Trump opened his remarks by offering his condolences to British Prime Minister Theresa May, who was also in attendance, over the lives lost Monday evening during a terrorist attack in Manchester, England, that left 22 dead and dozens more injured.

The president said that “the NATO of the future must include a great focus on terrorism and immigration, as well as threats from Russia and on NATO’s eastern and southern borders.”

“These grave security concerns are the same reason that I have been very, very direct with Secretary [Jens] Stoltenberg and members of the Alliance in saying that NATO members must finally contribute their fair share and meet their financial obligations, for 23 of the 28 member nations are still not paying what they should be paying and what they’re supposed to be paying for their defense,” Trump said.

“This is not fair to the people and taxpayers of the United States,” he said. “And many of these nations owe massive amounts of money from past years and not paying in those past years. Over the last eight years, the United States spent more on defense than all other NATO countries combined. If all NATO members had spent just 2 percent of their GDP on defense last year, we would have had another $119 billion for our collective defense and for the financing of additional NATO reserves.”

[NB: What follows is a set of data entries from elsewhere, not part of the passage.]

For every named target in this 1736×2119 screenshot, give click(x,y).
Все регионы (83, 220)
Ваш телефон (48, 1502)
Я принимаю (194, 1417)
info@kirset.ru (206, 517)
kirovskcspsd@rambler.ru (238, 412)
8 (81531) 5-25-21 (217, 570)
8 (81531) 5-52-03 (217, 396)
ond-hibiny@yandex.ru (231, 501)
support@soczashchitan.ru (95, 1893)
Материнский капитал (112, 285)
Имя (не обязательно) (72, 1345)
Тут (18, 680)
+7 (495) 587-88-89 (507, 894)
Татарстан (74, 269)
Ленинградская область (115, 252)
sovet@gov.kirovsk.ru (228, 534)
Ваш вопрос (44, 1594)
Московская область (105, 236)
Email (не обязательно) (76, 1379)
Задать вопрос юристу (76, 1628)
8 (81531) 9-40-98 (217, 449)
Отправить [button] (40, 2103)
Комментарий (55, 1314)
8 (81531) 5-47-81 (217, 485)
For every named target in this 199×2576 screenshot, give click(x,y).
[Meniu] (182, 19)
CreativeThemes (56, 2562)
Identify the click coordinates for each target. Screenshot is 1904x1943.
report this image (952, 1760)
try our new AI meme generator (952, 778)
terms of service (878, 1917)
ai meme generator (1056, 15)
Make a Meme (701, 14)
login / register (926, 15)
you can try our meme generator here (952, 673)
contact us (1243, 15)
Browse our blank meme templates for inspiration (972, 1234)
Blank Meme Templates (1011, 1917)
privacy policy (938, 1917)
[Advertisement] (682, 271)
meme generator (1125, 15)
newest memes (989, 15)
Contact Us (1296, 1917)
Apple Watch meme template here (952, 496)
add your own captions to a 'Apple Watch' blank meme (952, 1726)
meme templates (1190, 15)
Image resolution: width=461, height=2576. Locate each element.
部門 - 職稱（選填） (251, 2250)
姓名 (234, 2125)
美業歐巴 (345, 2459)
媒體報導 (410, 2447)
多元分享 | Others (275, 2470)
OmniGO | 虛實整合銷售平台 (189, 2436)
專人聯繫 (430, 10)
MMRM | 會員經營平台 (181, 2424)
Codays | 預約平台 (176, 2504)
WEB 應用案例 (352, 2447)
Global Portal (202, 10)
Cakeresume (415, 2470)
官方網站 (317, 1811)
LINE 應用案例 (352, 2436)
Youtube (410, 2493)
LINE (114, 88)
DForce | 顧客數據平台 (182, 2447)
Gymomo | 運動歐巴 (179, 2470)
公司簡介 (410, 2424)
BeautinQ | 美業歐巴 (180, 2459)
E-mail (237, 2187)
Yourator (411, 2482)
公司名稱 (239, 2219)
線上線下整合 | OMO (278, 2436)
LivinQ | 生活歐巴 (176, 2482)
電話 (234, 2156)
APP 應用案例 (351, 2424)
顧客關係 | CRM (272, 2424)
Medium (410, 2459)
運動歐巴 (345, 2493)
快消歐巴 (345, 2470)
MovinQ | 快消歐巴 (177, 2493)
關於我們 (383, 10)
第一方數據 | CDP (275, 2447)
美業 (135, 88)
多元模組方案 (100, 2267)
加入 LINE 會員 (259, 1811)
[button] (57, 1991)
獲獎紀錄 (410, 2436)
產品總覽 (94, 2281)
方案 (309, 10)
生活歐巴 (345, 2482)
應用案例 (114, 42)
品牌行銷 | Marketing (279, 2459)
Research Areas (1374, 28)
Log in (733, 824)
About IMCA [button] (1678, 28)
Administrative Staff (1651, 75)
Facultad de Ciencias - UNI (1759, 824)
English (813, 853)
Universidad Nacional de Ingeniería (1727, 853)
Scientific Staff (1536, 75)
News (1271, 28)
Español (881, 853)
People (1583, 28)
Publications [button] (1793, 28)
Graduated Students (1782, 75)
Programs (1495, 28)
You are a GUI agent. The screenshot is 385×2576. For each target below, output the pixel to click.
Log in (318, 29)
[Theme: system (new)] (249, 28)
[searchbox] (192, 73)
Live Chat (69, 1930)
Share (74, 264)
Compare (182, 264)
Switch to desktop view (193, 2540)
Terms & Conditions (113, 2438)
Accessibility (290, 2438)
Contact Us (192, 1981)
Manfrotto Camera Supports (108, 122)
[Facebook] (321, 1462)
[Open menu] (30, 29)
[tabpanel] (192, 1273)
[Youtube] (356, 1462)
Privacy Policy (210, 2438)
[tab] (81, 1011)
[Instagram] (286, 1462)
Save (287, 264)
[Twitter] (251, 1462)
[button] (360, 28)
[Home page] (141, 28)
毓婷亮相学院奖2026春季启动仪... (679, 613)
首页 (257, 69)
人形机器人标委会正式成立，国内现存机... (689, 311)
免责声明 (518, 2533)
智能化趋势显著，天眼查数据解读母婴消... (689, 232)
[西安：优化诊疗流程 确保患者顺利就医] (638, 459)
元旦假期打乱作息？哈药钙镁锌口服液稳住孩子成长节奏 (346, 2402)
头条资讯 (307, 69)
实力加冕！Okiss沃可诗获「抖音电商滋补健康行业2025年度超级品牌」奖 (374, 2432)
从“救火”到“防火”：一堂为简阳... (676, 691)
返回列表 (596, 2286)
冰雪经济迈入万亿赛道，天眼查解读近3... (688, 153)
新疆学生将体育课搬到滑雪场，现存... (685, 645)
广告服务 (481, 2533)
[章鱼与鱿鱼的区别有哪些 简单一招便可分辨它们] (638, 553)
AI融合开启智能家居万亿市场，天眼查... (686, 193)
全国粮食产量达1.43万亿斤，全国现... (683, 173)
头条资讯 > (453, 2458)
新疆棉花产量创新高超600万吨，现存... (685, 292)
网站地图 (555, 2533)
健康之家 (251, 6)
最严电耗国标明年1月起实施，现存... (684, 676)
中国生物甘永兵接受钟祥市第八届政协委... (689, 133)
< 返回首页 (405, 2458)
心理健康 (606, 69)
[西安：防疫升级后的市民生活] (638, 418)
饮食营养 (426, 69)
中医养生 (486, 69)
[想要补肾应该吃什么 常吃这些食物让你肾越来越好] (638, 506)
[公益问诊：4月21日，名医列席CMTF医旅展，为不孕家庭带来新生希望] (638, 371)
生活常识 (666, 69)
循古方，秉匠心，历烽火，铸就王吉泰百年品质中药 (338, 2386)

According to ABC News, the 28 member nations in the NATO alliance — as well as Montenegro, a nation that will soon join the alliance — "will renew an old vow to move toward spending 2 percent of their gross domestic product on defense by 2024."

Only five member nations currently meet that goal: Britain, Estonia, Greece, Poland and the United States. The United States does spend more on defense than all of the other allies combined.

Trump argued that "we should recognize that with these chronic underpayments and growing threats, even 2 percent of GDP is insufficient to close the gaps in modernizing, readiness, and the size of forces."

"We have to make up for the many years lost," he said."Two percent is the bare minimum for confronting today’s very real and very vicious threats. If NATO countries made their full and complete contributions, then NATO would be even stronger than it is today, especially from the threat of terrorism."

During his visit to NATO headquarters, Trump also appeared to shove Dusko Markovic, the prime minister of Montenegro, out of his way in order to stand in front of a cluster of world leaders.”

Politico reporter Tara Palmeri tweeted that the White House said the exchange was a "casual greeting."